Gina diam tidak membalas. Yang dikatakan oleh Nata itu benar, mereka sudah jahat kepada Diva. Dan rasa bersalah paling besar tentu muncul dari hati Abi. Dia tidak tahu harus bagaimana, semua hal yang menimpanya hanyalah karena dia menjadi dirinya sendiri. Abi selalu ceria karena memang dia anak yang ceria, Abi suka membantu karena memang dia suka membantu.

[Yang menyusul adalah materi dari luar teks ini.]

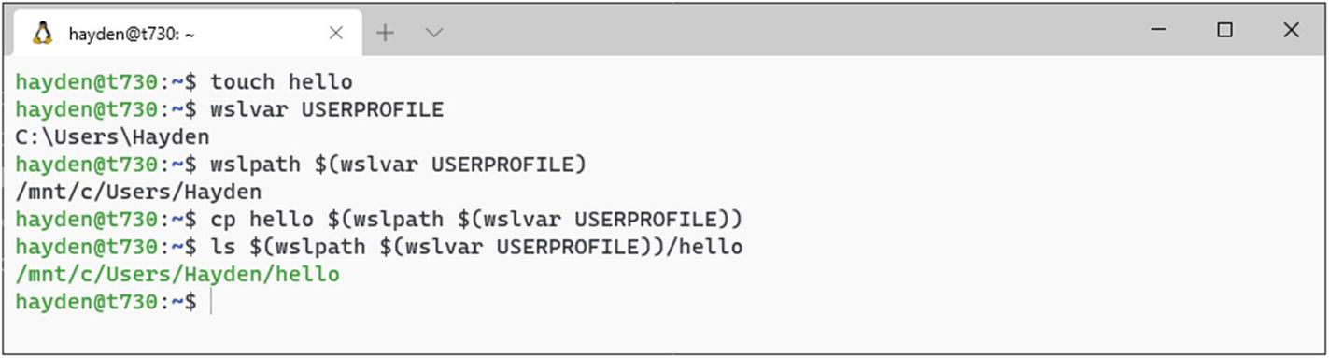Click the C:\Users\Hayden output line
This screenshot has width=1329, height=358.
(x=112, y=137)
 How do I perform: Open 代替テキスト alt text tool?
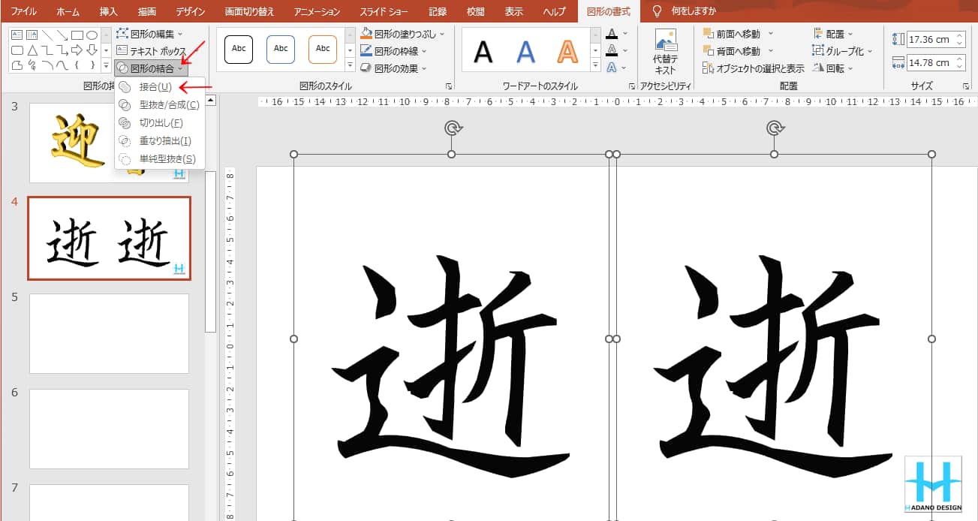click(x=665, y=51)
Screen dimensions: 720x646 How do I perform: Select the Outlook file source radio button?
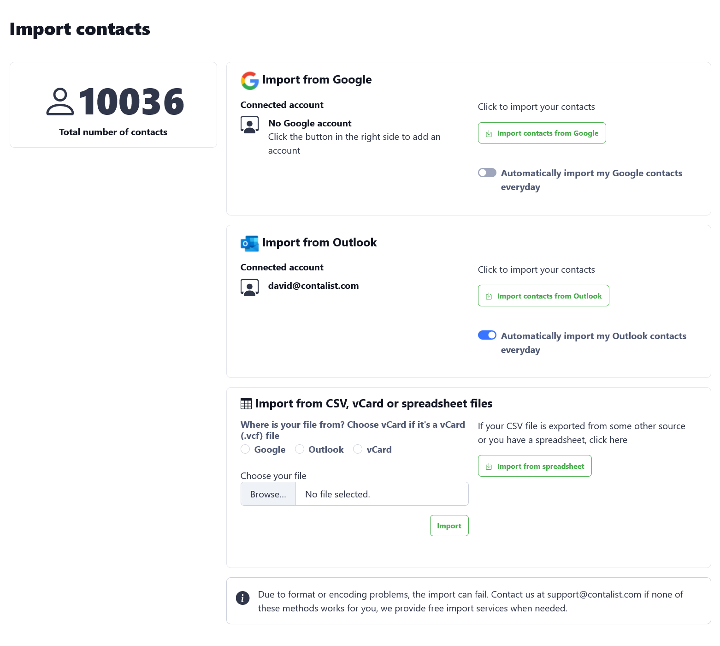click(x=300, y=449)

Tentu saja Abi tidak akan pernah menyangka  akan mengalami hal seperti ini disekolah barunya. Drama remeja seperti ini bukanlah hal yang disukainya sama sekali. Abi tidak suka konflik dan tidak suka memiliki musuh. Membuat Alicia tidak suka padanya saja sudah membuat Abi berpikir keras untuk beberapa hari dan sekarang Diva, teman pertama yang dia kenal di sekolah barunya, sekarang memusuhinya. 

Abi tiba di rumahnya saat kumandang adzan magrib terdegar. Memang tidak terlalu jelas karena rumahnya cukup jauh dari masjid terdekat. Abi segera melepas kaos kaki dan sepatunya dan beranjak mandi. Setelah badannya bersih, Abi masuk ke kamar untuk melakukan kewajibannya dan mengadu tentang masalah yang dialaminya kepada Tuhan.